Cambio alla guida del comparto lattiero-caseario di Confcooperative agroalimentare e pesca in occasione della Giornata mondiale del latte, in programma il prossimo 1° giugno. Dopo il mandato di Giovanni Guarneri, la presidenza passa ad Alessandro Mocellin, attuale presidente di Latterie Vicentine e figura da anni impegnata nella valorizzazione della filiera all’interno del sistema cooperativo agroalimentare italiano.

Alessandro Mocellin (a destra) insieme al ministro dell'Agricoltura Francesco Lollobrigida
La nomina arriva in una fase particolarmente significativa per il comparto, chiamato a confrontarsi con temi come la sostenibilità delle filiere, la competitività sui mercati internazionali, la valorizzazione delle produzioni cooperative, la tutela del reddito degli allevatori e il ricambio generazionale. Mocellin assumerà inoltre il ruolo di responsabile e portavoce del progetto europeo “Think Milk, Taste Europe, Be Smart”, iniziativa giunta al terzo anno di attività e dedicata alla promozione della qualità, della sicurezza e dei valori nutrizionali del latte e dei prodotti lattiero-caseari europei. Il progetto prosegue il proprio lavoro di informazione e sensibilizzazione rivolto agli organi di stampa, agli operatori del trade e ai consumatori.

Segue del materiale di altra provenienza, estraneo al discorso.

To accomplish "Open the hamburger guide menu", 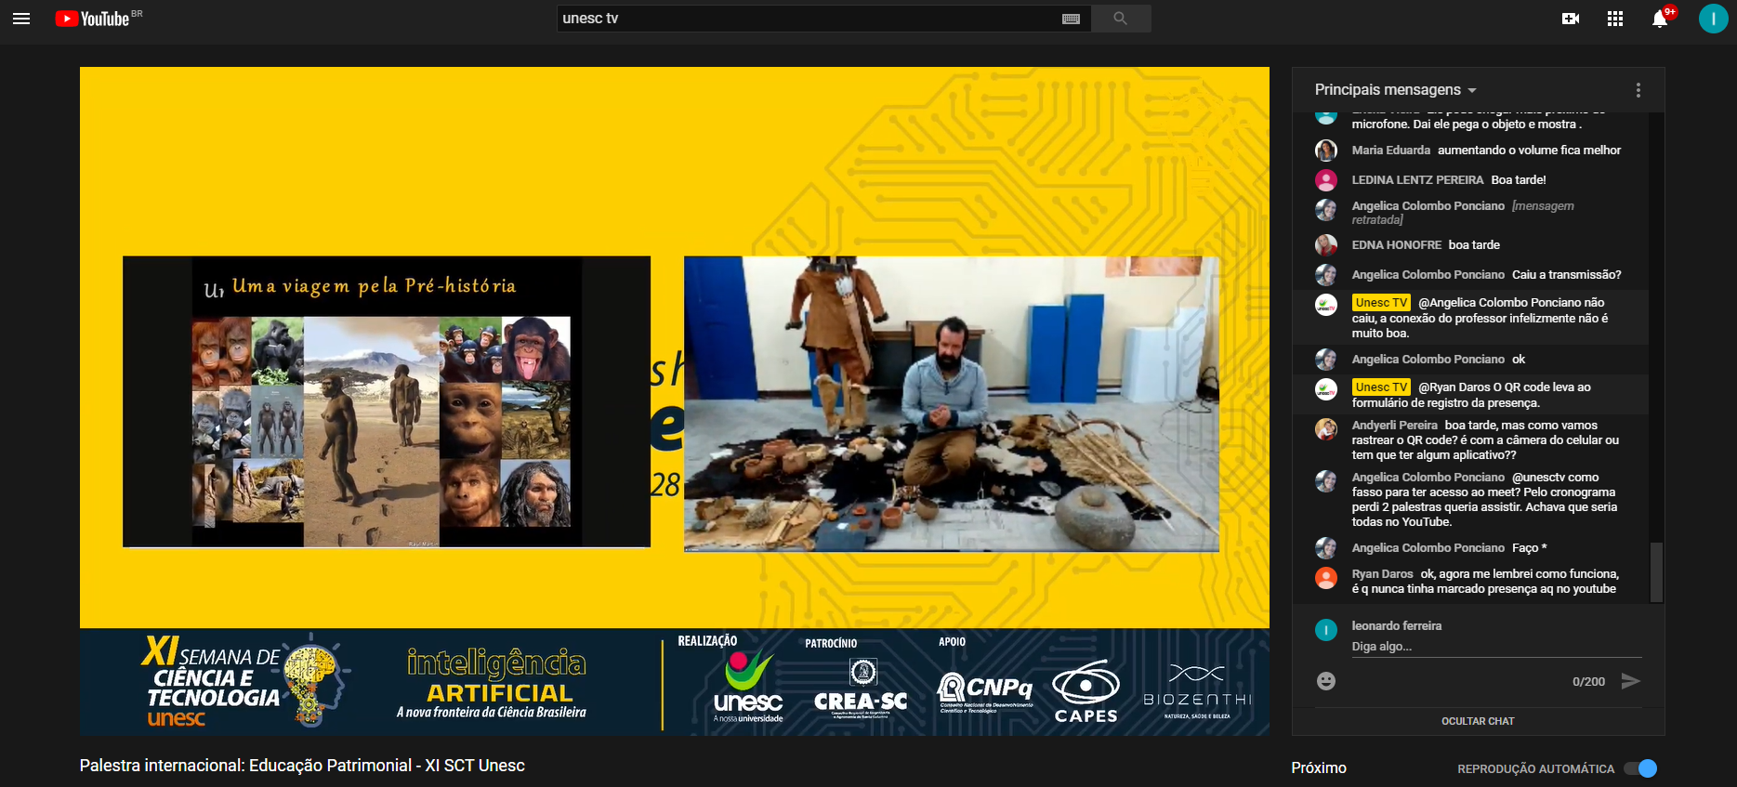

Nel corso del mandato, il nuovo presidente lavorerà per rafforzare il ruolo della cooperazione come modello imprenditoriale capace di coniugare radicamento territoriale, occupazione e capacità di esportazione, promuovendo al tempo stesso innovazione e qualità delle produzioni. Il comparto lattiero-caseario di Confcooperative, ricordiamo, conta oggi 337 cooperative aderenti, 12mila soci e 9mila occupati. Nel 2025 ha raggiunto un fatturato di 9,2 miliardi di euro, confermandosi una delle componenti più rilevanti dell’agroalimentare italiano.